#### Data excerpts
====
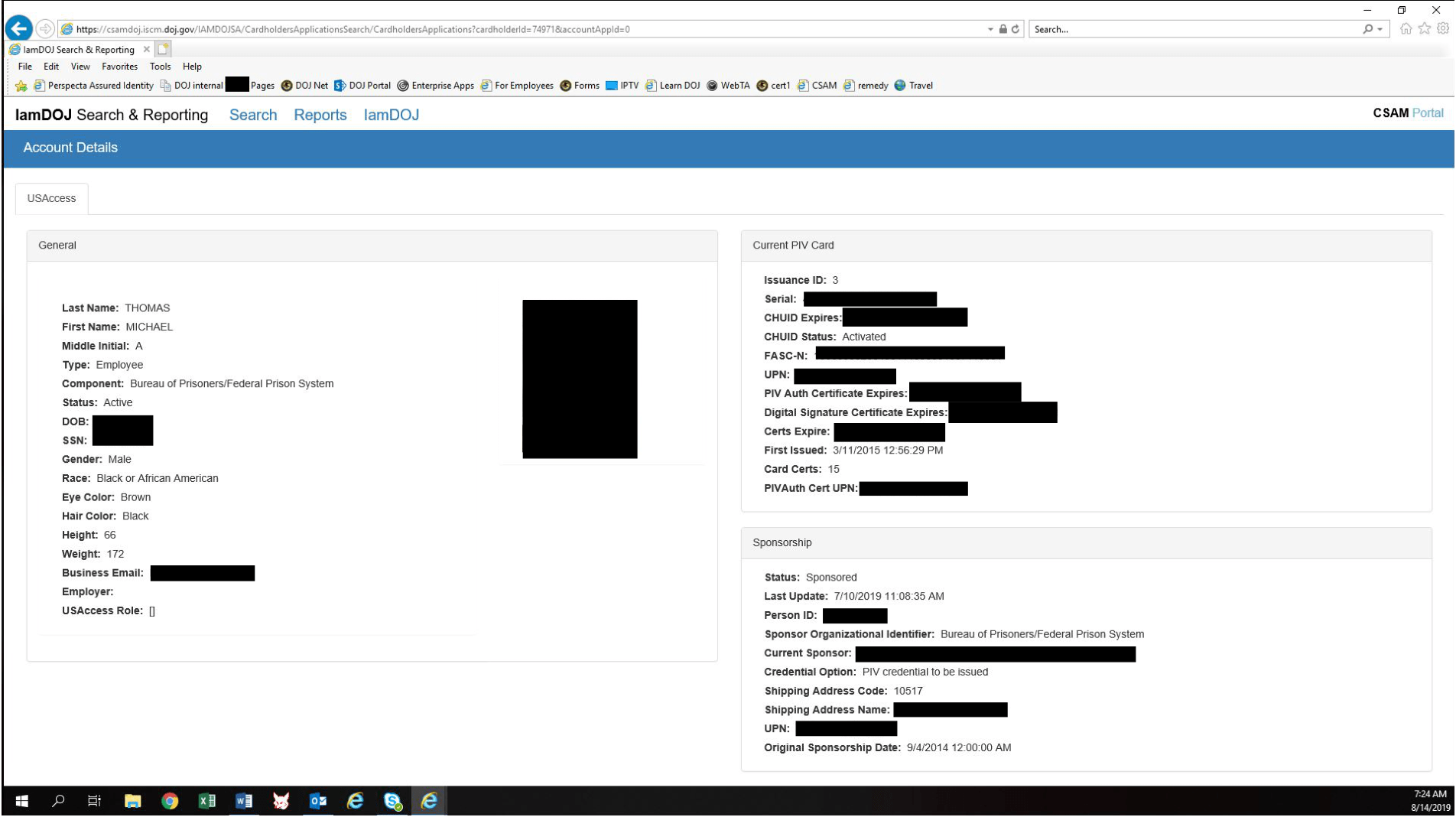
Task: Refresh the page using the reload icon
Action: coord(1016,29)
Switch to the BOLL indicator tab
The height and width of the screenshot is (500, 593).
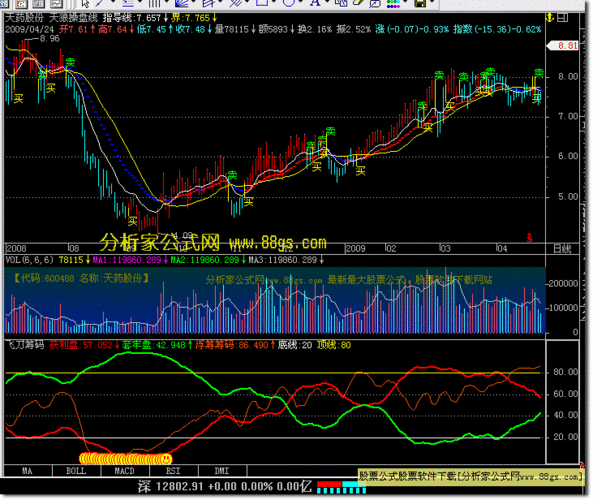76,471
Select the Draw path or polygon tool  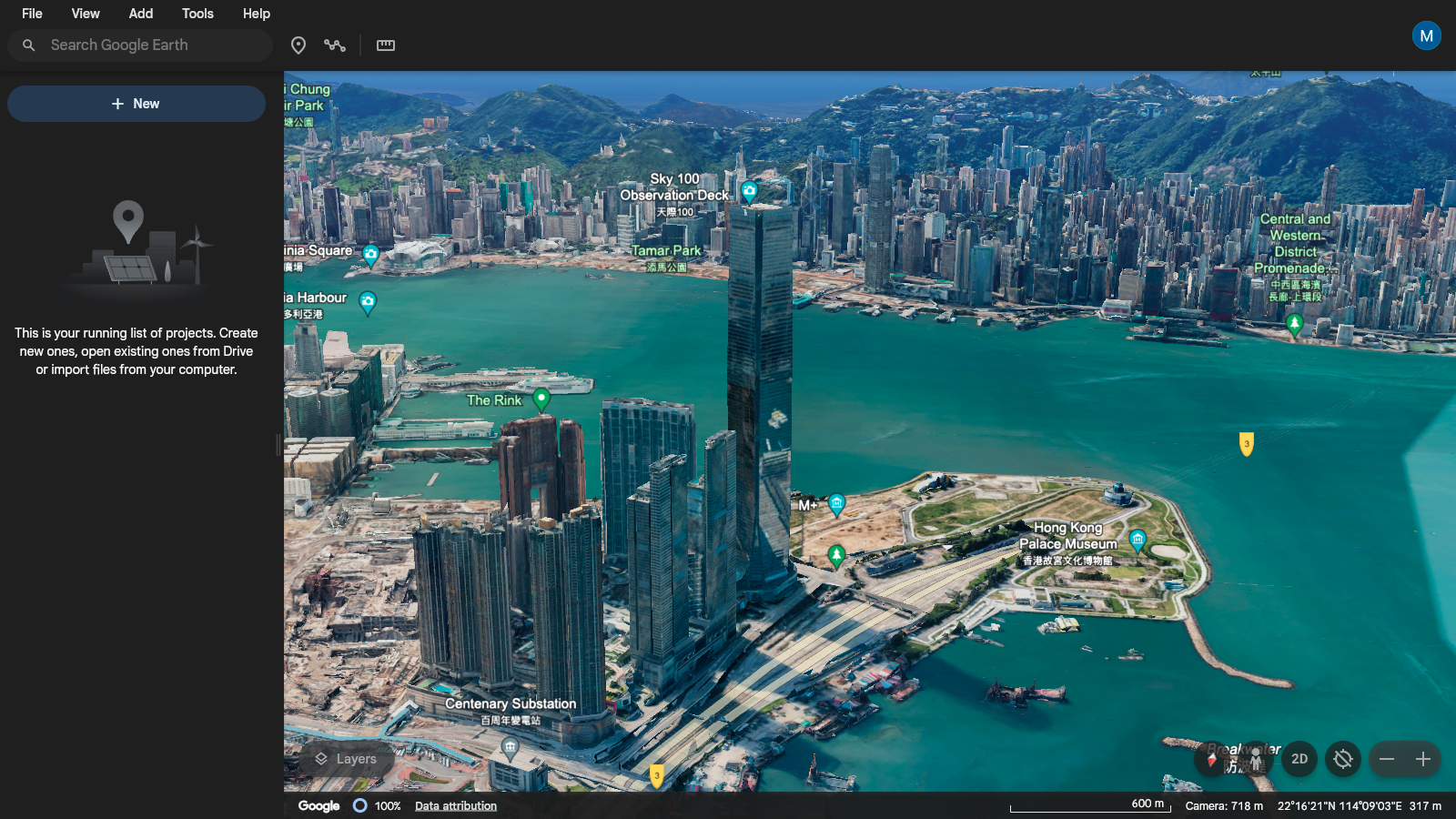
====
#### Try it
The expected output is the exact run of lines from the one containing "Switch to the BOLL indicator tab" through the final line of the data above, both ends included, with no pictures.

#### Problem solution
Switch to the BOLL indicator tab
The height and width of the screenshot is (500, 593).
76,471
Select the Draw path or polygon tool  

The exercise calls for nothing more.